Lakes have swollen from runoff, and unless urgent action is taken, many lakes could burst, threatening the lives of thousands of people and destroying the environment, said the campaigners -- a collection of mountaineers, Nepalese climbers and the Friends of the Earth, an environmental lobbying organization.
The group will present a petition Thursday asking in Paris asking UNESCO, the United Nation's cultural agency, to place Nepal's Everest National Park on its World Heritage in Danger List.
Friends of the Earth international climate spokeswoman Catherine Pearce said it would be the first time UNESCO's World Heritage Committee had been asked to consider sites endangered by climate change.
The environmentalists also said climate change threatens the coral reefs in Belize and glaciers in Peru, and will submit petitions to include them on the endangered list.
More than 700 sites are currently on the U.N. Environmental, Scientific and Cultural Organization's endangered list. Inclusion of the Everest park would commit UNESCO to assessing the risk to the area and developing "corrective measures" in conjunction with the government of Nepal.
The climate change problems in Nepal, Belize and Peru were caused by greenhouse gas emissions from industrialized countries, the group said, adding that it will ask the World Heritage Committee to press countries around the world to reduce the emissions.

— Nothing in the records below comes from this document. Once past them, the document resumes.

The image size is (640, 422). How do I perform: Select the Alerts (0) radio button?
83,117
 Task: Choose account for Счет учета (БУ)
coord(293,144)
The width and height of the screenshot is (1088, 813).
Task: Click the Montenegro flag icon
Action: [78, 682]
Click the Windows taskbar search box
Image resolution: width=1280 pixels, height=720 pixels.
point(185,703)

Peter Roderick, director of Climate Justice Program, a London-based environmental group, said damage to glaciers and coral reefs had served as warning signs of the impact of climate change.
"The World Heritage Committee must urgently investigate these sites and ensure that everything necessary is done to maintain their world heritage status, to keep people safe and to pass them on intact to future generations," Roderick said.
British mountaineer Chris Bonnington said the Everest National Park had some of the finest mountain scenery in the world.
"Both the beauty of this magnificent area and the livelihoods of its inhabitants are threatened by global warming," Bonnington said.